Inesperadamente, quase nas vésperas do fim das aulas, Margo aparece na janela do quarto de Q e o convida para uma jornada noturna, repleta de planos de vingança e subversão. É durante este passeio nada convencional que Margo explica o termo “cidades de papel”, referindo-se a pessoas vazias, sem caráter e que se rendem facilmente aos padrões sociais.
Quentin tem a certeza de que essa foi a melhor noite da sua vida e imaginou que sua rotina na escola mudaria consideravelmente. Porém, no dia seguinte, Margo desaparece e desta vez seus pais não fazem ideia da onde ela possa estar. E é aí que Q encontra seu mote: Margo deixou pistas para ele. Sendo assim, o garoto, com a ajuda de seus amigos, segue as pistas na esperança de encontrar sua vizinha antes que ela faça alguma bobagem.
O realismo, novamente, é o elemento primordial na narrativa de Green. Se em A Culpa é das Estrelas temos a morte como uma ceifadora implacável, cercando o cotidiano dos personagens, aqui temos o olhar ingênuo – e até egocêntrico – de um adolescente a respeito de muitas coisas, em especial na maneira como enxerga as pessoas; esse olhar vai ficando mais maduro à medida que a fase adulta se aproxima e a imagem ideal da sua amada vai se desconstruindo.

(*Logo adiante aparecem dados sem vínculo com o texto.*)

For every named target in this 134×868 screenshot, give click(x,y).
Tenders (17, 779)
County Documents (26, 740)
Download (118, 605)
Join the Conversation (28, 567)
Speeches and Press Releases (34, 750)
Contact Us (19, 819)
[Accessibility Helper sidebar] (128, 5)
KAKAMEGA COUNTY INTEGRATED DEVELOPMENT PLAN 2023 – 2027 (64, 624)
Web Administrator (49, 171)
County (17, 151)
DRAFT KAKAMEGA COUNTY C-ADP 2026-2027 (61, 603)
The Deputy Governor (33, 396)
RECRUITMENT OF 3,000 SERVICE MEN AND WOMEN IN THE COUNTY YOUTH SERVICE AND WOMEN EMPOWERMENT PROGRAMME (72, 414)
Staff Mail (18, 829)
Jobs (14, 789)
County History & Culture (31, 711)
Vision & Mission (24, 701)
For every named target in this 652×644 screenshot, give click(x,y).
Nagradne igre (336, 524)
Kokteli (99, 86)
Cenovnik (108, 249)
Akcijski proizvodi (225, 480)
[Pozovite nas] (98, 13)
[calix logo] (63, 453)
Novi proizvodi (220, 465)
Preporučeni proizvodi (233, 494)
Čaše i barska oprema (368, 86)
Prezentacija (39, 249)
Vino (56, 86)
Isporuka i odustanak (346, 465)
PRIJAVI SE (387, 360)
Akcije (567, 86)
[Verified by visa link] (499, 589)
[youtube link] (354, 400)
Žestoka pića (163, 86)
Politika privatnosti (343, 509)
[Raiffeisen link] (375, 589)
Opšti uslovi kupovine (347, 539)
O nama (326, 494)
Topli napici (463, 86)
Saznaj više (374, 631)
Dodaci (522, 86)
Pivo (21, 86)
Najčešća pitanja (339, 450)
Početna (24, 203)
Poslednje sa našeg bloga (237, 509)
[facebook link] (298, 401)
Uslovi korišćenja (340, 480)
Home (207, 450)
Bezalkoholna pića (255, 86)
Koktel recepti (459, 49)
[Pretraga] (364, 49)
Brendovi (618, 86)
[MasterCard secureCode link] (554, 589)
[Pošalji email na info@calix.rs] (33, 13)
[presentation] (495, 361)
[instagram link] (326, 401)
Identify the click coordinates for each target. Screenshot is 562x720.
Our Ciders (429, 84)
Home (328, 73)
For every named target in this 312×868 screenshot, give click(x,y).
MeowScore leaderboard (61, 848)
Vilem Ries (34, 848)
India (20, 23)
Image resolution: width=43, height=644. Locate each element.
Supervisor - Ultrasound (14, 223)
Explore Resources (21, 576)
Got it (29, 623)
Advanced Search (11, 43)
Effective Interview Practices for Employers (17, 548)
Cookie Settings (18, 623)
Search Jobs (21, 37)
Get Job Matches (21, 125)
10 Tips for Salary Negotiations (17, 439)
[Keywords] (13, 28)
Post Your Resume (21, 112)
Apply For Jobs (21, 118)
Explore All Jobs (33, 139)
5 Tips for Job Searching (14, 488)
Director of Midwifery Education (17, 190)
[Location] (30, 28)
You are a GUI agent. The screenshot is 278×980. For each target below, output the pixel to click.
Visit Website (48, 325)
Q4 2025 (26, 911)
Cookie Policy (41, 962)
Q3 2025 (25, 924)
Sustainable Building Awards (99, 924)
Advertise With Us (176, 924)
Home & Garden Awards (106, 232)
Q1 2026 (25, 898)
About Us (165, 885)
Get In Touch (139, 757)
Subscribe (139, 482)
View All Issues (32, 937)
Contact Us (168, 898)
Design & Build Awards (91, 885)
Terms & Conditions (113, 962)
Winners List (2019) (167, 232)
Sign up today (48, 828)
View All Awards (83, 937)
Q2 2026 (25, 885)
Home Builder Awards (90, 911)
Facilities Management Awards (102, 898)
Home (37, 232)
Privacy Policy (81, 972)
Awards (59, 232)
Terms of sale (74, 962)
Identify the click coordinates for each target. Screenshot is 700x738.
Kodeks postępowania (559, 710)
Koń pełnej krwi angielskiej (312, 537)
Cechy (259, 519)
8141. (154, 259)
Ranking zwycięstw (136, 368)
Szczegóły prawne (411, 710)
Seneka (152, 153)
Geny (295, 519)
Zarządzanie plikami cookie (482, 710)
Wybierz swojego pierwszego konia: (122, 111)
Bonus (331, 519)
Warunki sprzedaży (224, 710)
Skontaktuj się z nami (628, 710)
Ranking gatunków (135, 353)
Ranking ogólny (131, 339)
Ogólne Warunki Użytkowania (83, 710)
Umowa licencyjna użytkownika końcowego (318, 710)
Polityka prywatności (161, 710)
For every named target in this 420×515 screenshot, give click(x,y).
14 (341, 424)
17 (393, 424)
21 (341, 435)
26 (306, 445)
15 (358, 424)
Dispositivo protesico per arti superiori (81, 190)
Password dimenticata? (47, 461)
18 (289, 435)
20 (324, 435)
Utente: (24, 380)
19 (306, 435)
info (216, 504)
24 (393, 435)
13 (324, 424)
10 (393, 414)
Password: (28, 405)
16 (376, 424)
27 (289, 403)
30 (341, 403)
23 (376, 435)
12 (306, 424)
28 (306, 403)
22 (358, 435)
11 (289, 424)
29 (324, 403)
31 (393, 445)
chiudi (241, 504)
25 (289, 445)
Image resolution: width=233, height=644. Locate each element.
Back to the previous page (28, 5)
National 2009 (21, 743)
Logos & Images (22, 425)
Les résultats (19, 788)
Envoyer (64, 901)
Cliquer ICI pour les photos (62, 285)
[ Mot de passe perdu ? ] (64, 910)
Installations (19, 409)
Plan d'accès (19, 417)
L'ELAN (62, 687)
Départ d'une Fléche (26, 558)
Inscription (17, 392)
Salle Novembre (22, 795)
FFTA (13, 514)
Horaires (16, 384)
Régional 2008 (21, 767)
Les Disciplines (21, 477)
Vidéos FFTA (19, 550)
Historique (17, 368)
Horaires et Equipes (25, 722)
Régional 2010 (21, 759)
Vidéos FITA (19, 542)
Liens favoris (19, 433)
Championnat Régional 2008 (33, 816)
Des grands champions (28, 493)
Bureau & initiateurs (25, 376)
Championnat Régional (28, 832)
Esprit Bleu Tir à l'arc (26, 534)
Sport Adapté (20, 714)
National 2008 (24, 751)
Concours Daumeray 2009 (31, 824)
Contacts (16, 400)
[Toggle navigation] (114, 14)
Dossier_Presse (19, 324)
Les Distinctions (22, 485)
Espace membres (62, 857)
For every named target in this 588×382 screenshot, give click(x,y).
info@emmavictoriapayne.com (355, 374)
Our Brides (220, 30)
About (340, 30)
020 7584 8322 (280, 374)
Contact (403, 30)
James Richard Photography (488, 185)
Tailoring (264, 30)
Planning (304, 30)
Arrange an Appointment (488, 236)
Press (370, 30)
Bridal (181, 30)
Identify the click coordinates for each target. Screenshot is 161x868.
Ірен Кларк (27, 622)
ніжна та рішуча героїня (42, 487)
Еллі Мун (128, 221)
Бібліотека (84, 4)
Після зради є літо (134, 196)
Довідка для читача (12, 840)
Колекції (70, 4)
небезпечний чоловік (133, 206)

John Green utiliza Cidades de Papel para uma bela lição de moral, em que é preciso despertar para se autoavaliar e descobrir se o material do qual somos feitos é papel ou não. As conclusões que Quentin adquire ao final servem para qualquer faixa etária, pois todos, em algum momento, precisam de um estopim para perceber a importância do outro e sentir que o medo de sofrer é uma característica comum. Os fios se entrelaçam e se rompem, as raízes se aprofundam e morrem, o papel voa e segue na direção que o vento soprar. É o milagre da vida.